Abbreviations: CME, cystoid macular edema; OCT, optical coherence tomography.

All highlighted patients were representative of the other patients within each category.

Discussion

Although no randomized, controlled clinical trials have yet been reported on the ability of nepafenac 0.1% to treat CME, evidence is mounting that this drug has promising activity against macular edema of varying etiologies. One recently reported case series illustrates the positive impact of nepafenac on acute and chronic CME, even in patients who have failed combination treatment with a steroid and a conventional NSAID.23 Another report focuses on the successful use of nepafenac for the treatment of chronic uveitic CME.24 Other reports demonstrate the resolution of macular edema by nepafenae 0.1% in steroid responders,25 and in patients with diabetic macular edema.26 In addition to CME treatment, nepafenac 0.1% may also have prophylactic activity against CME, as suggested by Wolf and colleagues, who recently published a retrospective study of 450 consecutive patients with CME showing that those treated with prednisolone alone had a higher incidence of CME than those treated with prednisolone + nepafenac 0.1%.4

The positive outcomes of the patients presented in the current study, showing reduction in/resolution of macular edema and improvement in visual acuity, provide additional evidence that nepafenac can effectively treat multiple types of CME. Therefore, this report adds to the body of evidence supporting an important role for nepafenac 0.1% in the treatment of macular edema. Of note, over half the cases responded to nepafenac treatment following failure of the conventional NSAID ketorolac. Although macular edema improved quickly in all three cases of acute CME in the current study, it must be noted that acute CME typically resolves spontaneously, making it difficult to determine the role of nepafenac on this improvement.

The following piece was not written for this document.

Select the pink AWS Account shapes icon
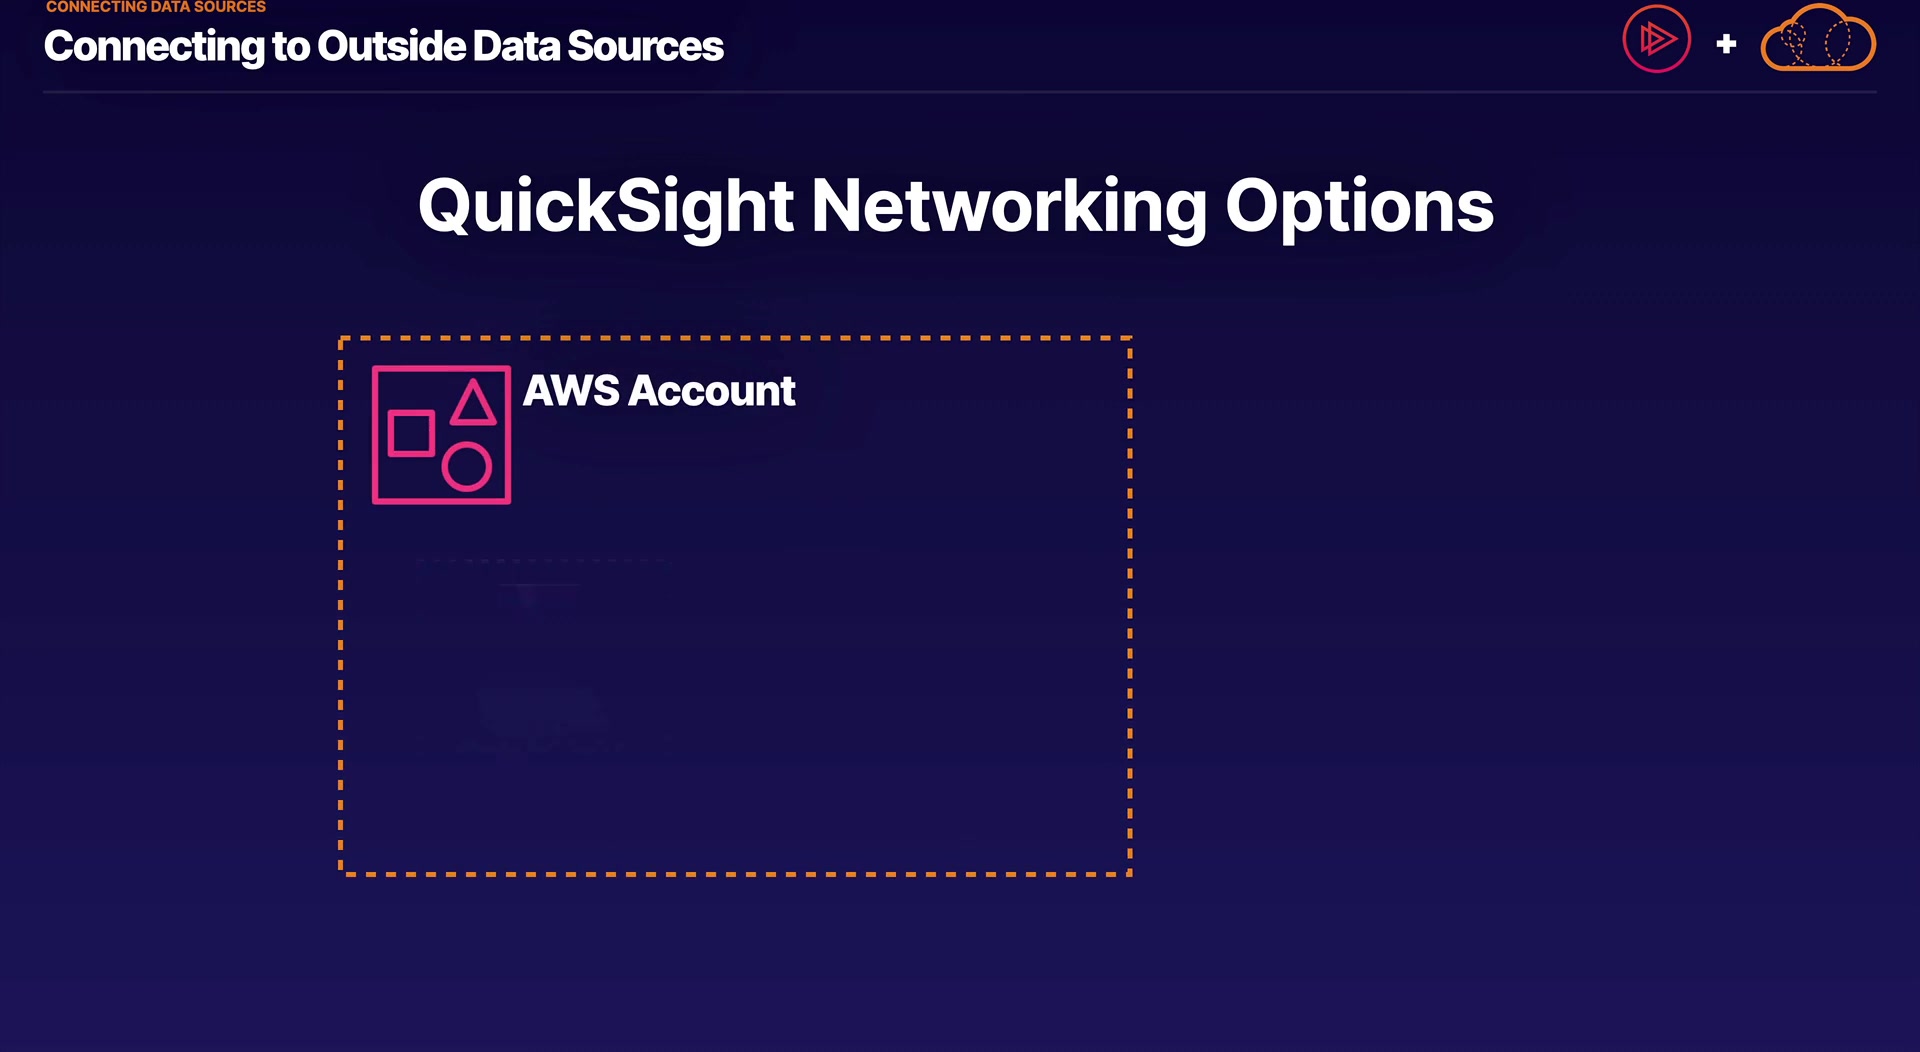Image resolution: width=1920 pixels, height=1052 pixels. pos(441,435)
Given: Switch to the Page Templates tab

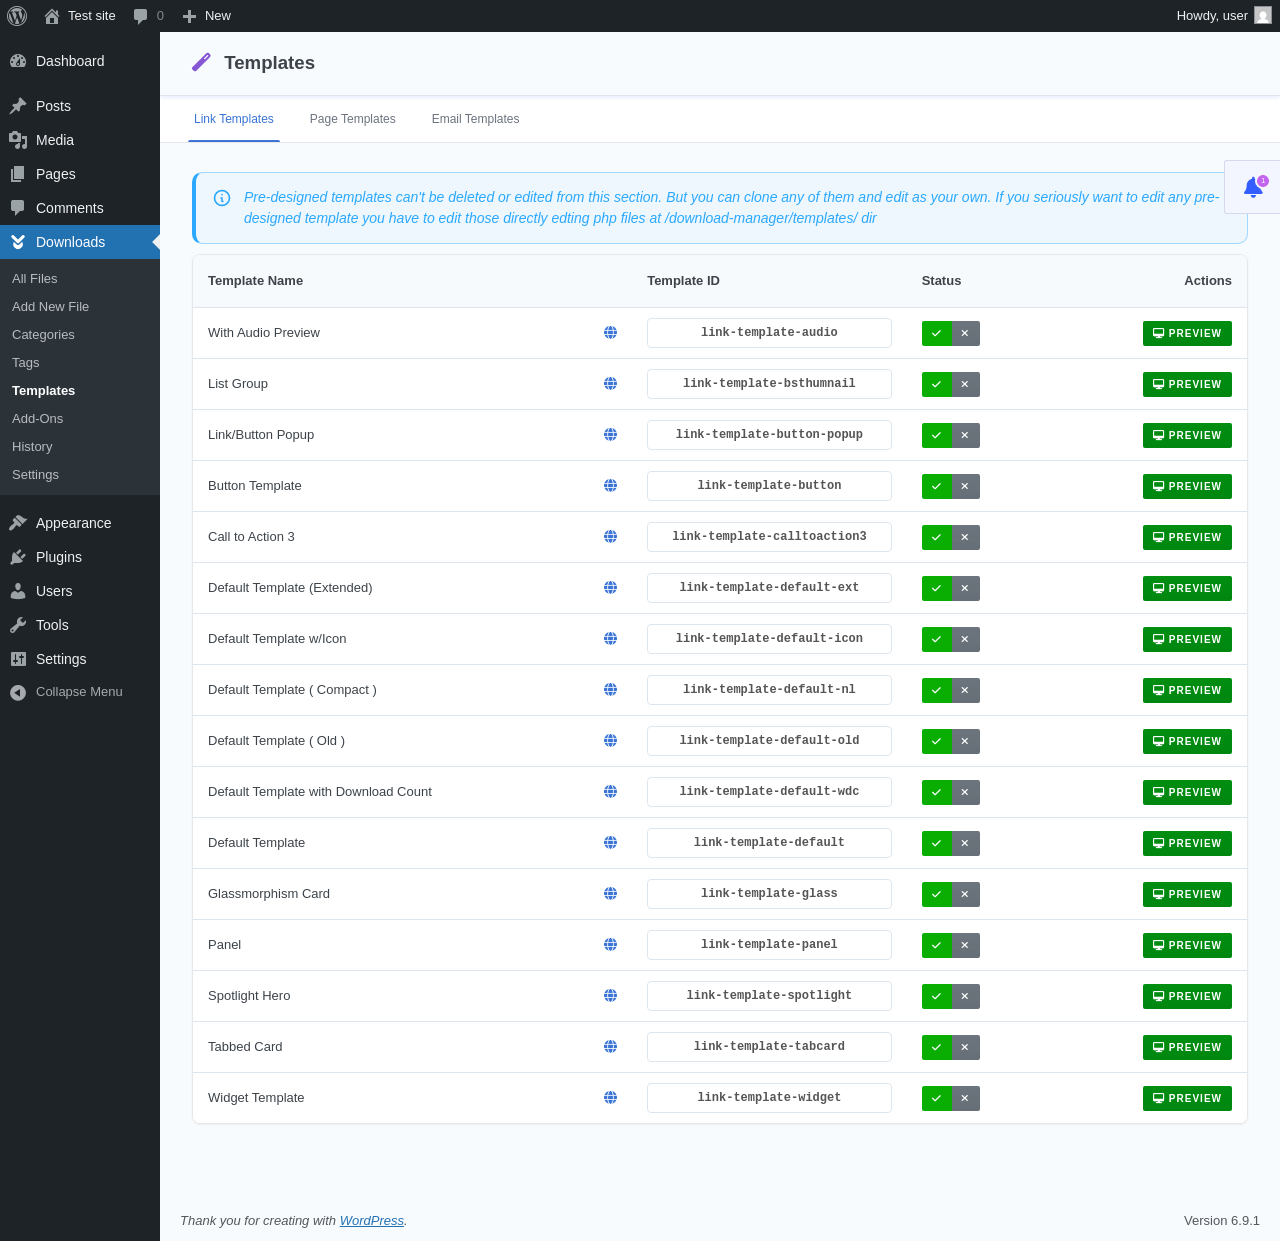Looking at the screenshot, I should 352,119.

The conversion of the prodrug nepafenac into its more active metabolite, amfenac, is performed by intraocular hydrolases;22 these enzymes are present in ocular tissues such as the cornea and iris/ciliary body, but are at their highest concentrations in the retina/choroid.27 This fact should provide an effective targeting of active drug to the macula, perhaps providing an advantage over conventional NSAIDs, none of which have a prodrug structure.

Preclinical studies do, in fact, support this hypothesis. Ex vivo studies using rabbit retina/choroid tissues demonstrated that nepafenac 0.1% reached its peak activity (suppression of prostaglandin production) sooner than diclofenac 0.1% (40 minutes vs 80 minutes).22 Moreover, nepafenac 0.1% produced greater and more sustained prostaglandin inhibition than diclofenac 0.1%.22 Ke and colleagues showed that compared to diclofenac, nepafenac exhibited 6-fold faster corneal permeability, likely due to its neutral prodrug structure;27 logic would suggest that faster entry into the anterior chamber may translate to faster entry into the posterior chamber as well. Finally, results from an in vivo rabbit study of concanavalin A-induced retinal edema showed that nepafenac inhibited retinal inflammation, as measured by blood–retinal barrier breakdown and prostaglandin synthesis, significantly better than either diclofenac or ketorolac.28

Therefore, preclinical studies have demonstrated not only the targeted bioactivation of nepafenac, but also its increased absorption, greater activity and longer duration of action in the posterior segment relative to conventional NSAIDs; these characteristics suggest that nepafenac would perform favorably compared to conventional NSAIDs in the prevention and treatment of retinal edema. The relatively small number of cases presented here support, although they cannot prove, this hypothesis. However, they do warrant formal investigation of nepafenac in placebo- and active-controlled trials for the treatment of CME.

Acknowledgments

The authors would like to thank Jennifer Klem, PhD, for medical writing assistance. Publication support provided by Alcon Laboratories Inc.

Footnotes

Disclosure

Drs. Hariprasad, Ober, Recchia are on the Alcon Speakers Bureau and have participated in Alcon Advisory Boards. This manuscript was previously presented at the American Society of Cataract and Refractive Surgeons, Chicago, IL, USA, April, 2008. This research was funded in part by the Research to Prevent Blindness Organization, New York, NY, USA.